**DIRECTIONS:**
Transcribe the listing below only from the line with "Given: Click Helen Xue's avatar photo" up to and including the line with "Image resolution: width=1941".

**SUPPLIED DATA:**

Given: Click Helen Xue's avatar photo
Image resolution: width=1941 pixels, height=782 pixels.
==
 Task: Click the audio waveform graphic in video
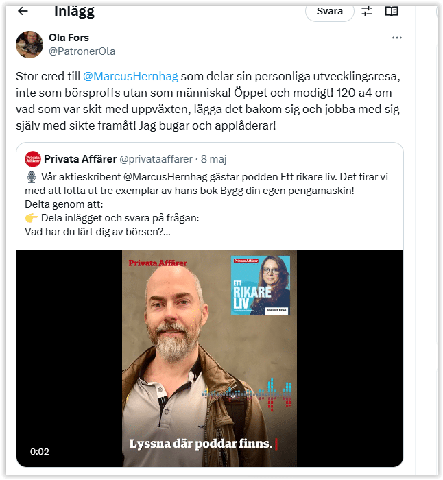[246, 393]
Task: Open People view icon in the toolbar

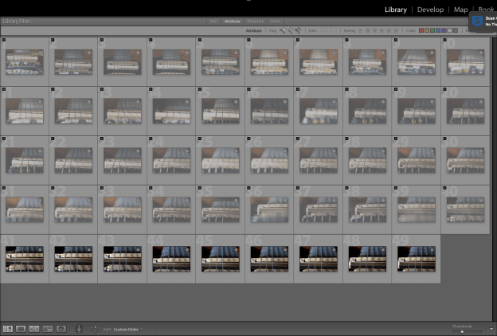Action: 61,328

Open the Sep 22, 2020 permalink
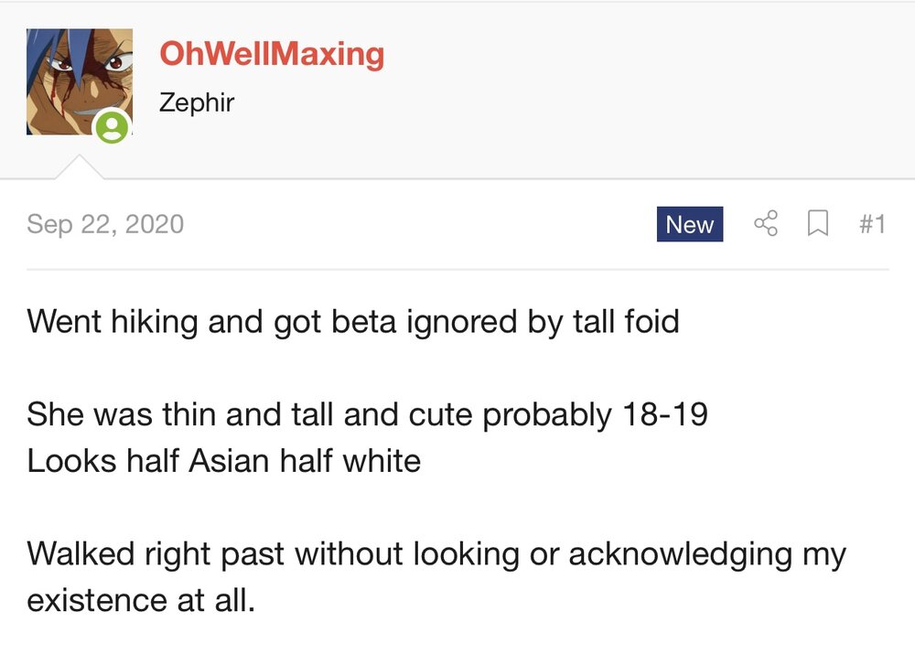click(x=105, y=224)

**TASK RESPONSE:**
Given: Click Helen Xue's avatar photo
Image resolution: width=1941 pixels, height=782 pixels.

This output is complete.